Voilà une série qui démarrait bien : une réalisation classieuse, un scénario millimétré, un perso principal borderline plein de saveur, des comédiens tous très intenses et très justes, des dialogues qui claquent, des situations crues et parfois inédites, une liberté de ton rafraîchissante, un personnage féminin pimentée dans la lignée des Ab Fab et autres rebelles qui démystifient le mythe de la femme douce et potiche...


Et pour toutes ces raisons c'est une série qu'il ne faut surtout pas hésiter à découvrir malgré ce qui suit.


Et voilà ce qui suit : malheureusement, à partir de l'épisodes 3 ou 4, on a le sentiment de tourner en rond et de se regarder le nombril (enfin pas le vôtre, celui de Fleabag). La jeune "Sac à Puces" (traduction de Fleabag) n'est pas libre, effrontée et provocatrice parce qu'elle est dotée d'une personnalité affirmée et rebelle. Non. Ce serait insupportable qu'elle fut aussi "décalée" juste parce qu'elle est née comme ça ou parce qu'elle perçoit la vie par un prisme anti-conformiste.


Non Fleabag est "conne" parce qu'elle souffre : Fleabag somatise, Fleabag culpabilise. Visiblement, pour l'auteur, la culpabilité c'est plus classe que l'anti-conformisme.


Et soudain les affreux flachbacks déboulent pour jeter le voile blanc de la rédemption sur la pauvre brebis égarée. Car lorsqu'une femme couche avec qui elle veut, qu'elle balance leurs quatre vérités à ses interlocuteurs ou s'amuse à faire souffrir un gentil jeune homme fou d'amour pour elle : c'est pas exprès, non ! C'est parce qu'elle a elle-même morflée. C'est parce qu'elle est, elle aussi, une victime à sa façon !


Voici ce que le scénario va distiller, par bribes, en utilisant le stratagème de la rétention d'information rétroactif : Bien avant que la série ne démarre, Fleabag a couché avec le mec de sa meilleure amie.

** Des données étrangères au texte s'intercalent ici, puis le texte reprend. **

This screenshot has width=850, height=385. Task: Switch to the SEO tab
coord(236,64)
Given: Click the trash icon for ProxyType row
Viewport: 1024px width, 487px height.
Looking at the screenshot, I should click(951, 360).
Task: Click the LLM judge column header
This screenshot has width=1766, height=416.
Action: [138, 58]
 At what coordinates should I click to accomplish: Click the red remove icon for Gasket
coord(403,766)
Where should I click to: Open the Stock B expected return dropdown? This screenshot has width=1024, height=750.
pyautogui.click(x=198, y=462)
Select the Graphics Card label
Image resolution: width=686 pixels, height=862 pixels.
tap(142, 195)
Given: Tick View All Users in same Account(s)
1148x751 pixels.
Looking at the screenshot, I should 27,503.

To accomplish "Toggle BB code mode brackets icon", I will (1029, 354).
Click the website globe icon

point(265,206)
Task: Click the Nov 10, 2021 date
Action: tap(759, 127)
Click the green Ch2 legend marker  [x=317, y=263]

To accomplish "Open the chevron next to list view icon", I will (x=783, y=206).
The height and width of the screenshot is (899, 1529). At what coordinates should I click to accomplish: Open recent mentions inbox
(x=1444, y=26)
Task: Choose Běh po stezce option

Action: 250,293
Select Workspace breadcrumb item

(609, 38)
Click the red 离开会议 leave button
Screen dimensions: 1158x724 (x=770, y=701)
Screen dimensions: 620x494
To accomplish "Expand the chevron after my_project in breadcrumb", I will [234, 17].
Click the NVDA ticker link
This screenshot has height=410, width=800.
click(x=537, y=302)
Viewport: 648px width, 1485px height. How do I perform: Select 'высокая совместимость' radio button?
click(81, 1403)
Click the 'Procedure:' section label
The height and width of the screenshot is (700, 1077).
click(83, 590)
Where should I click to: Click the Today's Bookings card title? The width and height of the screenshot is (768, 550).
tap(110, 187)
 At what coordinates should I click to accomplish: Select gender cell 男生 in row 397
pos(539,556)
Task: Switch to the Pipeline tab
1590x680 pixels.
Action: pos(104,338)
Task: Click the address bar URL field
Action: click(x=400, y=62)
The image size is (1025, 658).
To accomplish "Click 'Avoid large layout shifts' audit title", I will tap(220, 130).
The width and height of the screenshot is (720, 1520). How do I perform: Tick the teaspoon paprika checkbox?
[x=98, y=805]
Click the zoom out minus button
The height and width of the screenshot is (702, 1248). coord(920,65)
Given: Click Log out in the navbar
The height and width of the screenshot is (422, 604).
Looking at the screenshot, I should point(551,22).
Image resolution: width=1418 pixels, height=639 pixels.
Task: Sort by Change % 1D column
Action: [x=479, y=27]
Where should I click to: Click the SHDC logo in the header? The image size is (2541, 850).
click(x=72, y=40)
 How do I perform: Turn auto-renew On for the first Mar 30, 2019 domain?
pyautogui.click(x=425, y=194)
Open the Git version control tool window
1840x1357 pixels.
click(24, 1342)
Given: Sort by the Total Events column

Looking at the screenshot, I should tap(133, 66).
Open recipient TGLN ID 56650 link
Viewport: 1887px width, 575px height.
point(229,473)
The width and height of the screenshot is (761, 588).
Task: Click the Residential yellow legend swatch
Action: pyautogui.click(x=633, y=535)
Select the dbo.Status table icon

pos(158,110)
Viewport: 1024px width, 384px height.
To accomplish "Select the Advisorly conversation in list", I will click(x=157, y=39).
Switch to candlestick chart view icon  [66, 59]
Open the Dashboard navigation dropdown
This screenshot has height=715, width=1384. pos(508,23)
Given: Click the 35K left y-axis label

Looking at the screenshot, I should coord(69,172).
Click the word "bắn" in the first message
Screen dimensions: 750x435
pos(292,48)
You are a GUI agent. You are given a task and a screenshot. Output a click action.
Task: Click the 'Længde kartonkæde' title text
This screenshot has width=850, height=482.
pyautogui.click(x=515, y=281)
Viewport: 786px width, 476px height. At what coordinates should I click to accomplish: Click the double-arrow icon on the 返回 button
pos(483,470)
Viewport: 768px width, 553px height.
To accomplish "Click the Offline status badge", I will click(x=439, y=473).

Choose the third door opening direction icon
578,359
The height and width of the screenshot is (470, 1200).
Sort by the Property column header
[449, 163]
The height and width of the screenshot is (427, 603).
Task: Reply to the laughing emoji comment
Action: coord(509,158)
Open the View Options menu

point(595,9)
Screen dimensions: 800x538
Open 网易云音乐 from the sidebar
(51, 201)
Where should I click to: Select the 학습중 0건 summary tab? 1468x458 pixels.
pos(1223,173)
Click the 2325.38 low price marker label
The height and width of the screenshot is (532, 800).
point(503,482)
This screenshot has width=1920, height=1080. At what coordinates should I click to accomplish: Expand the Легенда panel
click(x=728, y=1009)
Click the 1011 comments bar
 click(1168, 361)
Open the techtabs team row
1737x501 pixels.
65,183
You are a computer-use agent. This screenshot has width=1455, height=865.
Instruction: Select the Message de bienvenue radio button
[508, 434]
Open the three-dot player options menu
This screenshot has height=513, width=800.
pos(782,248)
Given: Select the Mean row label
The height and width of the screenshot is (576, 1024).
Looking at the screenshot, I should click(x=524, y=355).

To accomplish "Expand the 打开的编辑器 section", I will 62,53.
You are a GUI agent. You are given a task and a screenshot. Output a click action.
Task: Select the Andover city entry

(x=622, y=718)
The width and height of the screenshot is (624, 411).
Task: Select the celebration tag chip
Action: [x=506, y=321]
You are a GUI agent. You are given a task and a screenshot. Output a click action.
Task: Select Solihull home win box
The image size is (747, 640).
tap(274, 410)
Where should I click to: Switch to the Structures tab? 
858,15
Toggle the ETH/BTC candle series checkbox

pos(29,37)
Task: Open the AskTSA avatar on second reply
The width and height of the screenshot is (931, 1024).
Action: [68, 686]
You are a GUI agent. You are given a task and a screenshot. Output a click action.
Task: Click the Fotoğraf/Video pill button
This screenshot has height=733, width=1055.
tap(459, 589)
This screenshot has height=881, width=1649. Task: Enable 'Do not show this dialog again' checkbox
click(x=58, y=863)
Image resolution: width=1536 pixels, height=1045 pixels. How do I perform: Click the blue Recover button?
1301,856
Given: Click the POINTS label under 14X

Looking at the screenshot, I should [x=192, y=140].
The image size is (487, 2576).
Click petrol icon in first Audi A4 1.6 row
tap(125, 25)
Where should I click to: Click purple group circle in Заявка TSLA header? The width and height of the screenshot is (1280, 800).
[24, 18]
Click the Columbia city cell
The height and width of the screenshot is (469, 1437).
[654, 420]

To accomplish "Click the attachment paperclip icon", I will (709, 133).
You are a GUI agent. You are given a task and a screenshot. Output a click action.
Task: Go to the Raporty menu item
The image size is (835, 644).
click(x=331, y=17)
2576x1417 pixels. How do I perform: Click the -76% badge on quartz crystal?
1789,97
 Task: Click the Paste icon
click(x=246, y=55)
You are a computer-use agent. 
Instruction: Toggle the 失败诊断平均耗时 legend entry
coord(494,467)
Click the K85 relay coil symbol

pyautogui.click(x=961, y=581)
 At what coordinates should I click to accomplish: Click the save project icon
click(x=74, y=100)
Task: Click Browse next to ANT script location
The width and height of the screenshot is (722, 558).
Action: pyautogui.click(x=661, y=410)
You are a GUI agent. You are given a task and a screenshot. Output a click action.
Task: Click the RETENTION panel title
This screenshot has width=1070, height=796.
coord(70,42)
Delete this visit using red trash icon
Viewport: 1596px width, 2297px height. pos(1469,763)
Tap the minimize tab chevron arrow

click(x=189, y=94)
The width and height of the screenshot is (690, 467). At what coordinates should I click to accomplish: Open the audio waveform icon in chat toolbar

L'amie en question a appris l'infidélité de son Roméo sans savoir que Fleabag, co-gérante du café qu'elles viennent d'ouvrir ensemble, est la chaudasse qui a détourné son homme du coït conjugal. L'amie, folle de jalousie, échafaude un plan pas piqué des hannetons : mettre en scène un pseudo suicide (en se jetant sous les roues d'un véhicule à l'heure de pointe) pour que l'infidèle revienne se traîner à ses pieds lorsqu'elle se sera écorchée le bout du petit doigt (espère-t-elle). Sauf que le simulacre de suicide va dépasser ses espérances : elle sera percutée par un vélo, puis par une voiture et enfin elle sera achevée par les roues d'un autobus... (Elles sont pas un peu bétasses ces filles ? Fleabag parce qu'elle ne sait pas garder sa culotte 5mn sur ses fesses et son amie parce qu'elle n'a rien compris au 3 lois de la dynamique de Newton : Inertie, dynamique et actions réciproques.)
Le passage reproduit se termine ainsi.